::: 文書抜粋

生活保護バッシングで必ず引き合いに出されるのが不正受給問題、しかし、その割合は0.53%と全体としてはほんの一部なのだ。テレビが彼らを大きくクローズアップすることで、生活保護受給者の多くが不正受給者であるかのようなイメージを与え続けている。

憲法第9条については色々議論するものの、第25条の生存権については議論の対象にすることはまずありません。

日本では生活保護受給資格があるにもかかわらず、受給を受けていない人が約8割もいるというデータも出ている。当然の権利であるにもにもかかわらず、自責の念にかられ、あるいは周囲の目を気にしている人が多いのが現実だ。

::::::

理解度確認 ▸
[1] 上の生活保護に関する文書抜粋では、不正受給の割合は何%とされているか。
[2] 上の生活保護に関する文書抜粋を、最後の文の後から書き進めてください。

::: データ抜粋

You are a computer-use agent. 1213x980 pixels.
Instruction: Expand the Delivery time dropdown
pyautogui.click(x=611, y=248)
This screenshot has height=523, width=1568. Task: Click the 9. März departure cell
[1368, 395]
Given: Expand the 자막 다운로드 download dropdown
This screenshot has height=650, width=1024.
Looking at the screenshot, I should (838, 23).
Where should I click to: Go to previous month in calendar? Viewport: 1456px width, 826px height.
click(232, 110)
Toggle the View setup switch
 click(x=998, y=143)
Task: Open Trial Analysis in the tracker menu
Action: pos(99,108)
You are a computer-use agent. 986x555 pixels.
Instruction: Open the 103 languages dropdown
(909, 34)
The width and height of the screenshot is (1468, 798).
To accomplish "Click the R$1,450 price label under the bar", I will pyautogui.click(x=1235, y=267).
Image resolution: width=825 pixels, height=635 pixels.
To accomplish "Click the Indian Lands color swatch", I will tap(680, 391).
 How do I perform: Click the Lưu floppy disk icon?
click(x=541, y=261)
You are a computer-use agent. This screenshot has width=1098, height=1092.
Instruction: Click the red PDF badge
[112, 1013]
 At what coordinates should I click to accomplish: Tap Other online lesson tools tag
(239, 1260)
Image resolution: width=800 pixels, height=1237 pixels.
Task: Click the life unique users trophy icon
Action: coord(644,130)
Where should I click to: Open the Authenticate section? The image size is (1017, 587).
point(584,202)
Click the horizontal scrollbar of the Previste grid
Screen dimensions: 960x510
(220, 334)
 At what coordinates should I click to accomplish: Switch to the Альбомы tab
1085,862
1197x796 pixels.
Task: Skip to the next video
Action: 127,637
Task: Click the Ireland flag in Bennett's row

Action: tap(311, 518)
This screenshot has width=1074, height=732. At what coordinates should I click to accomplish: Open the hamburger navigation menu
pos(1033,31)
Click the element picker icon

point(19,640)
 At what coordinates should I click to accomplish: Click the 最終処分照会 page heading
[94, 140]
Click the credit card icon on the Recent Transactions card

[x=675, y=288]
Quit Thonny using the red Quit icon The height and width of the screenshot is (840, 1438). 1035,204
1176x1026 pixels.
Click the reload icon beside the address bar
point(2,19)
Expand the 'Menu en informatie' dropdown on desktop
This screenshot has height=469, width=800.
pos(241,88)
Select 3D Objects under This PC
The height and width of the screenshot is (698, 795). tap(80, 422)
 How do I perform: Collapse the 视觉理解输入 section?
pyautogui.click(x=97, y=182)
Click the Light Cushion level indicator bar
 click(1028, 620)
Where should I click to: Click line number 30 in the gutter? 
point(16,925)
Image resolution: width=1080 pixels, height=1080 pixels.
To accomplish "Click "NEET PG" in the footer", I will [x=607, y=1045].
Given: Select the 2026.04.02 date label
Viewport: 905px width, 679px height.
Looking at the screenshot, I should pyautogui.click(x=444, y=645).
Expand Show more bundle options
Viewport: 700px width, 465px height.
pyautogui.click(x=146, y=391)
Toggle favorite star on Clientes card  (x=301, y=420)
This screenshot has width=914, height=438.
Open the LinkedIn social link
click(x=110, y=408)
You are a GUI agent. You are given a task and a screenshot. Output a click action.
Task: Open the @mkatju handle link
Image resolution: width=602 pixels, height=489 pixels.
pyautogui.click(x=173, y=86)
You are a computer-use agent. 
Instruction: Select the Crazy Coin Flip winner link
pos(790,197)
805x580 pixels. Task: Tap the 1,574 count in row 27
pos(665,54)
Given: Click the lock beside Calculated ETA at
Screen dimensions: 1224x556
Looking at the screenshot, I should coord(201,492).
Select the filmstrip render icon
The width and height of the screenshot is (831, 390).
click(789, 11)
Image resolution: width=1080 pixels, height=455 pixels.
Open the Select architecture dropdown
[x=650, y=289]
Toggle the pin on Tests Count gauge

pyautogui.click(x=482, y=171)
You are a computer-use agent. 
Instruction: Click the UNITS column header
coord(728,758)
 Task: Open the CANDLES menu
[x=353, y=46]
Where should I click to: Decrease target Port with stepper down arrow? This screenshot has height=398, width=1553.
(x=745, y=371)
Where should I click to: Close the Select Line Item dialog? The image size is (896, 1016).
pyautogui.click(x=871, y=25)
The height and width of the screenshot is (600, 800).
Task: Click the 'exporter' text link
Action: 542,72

::::::

設問別解答 ▸
[1] 0.53%

[2]
ここ20年の日本では専業主婦までバッシングの対象になっている。「一億総活躍社会」を掲げ外に出て働く女性が理想とされ、専業主婦は税制上の控除も奪われようとしている。そもそも専業主婦だろうが働いていようが、その家庭のなかで選択された形なので他人がどうこういうのはおかしいと思う。

バッシングの対象なしではいられない弱者

現代の日本は、バッシングの対象を絶えず探していて、東京五輪エンブレム問題の佐野研二郎さんやSTAP細胞の小保方晴子さんなど異常なまでの叩かれ方する人が出てくる。国民の価値観が多様化するのは成熟社会の証だが、誰かをバッシングしなければ気が済まない国民性には疑問が残る。これは日本人の認知的成熟度が年々低くなっているのではないかと著者はいう。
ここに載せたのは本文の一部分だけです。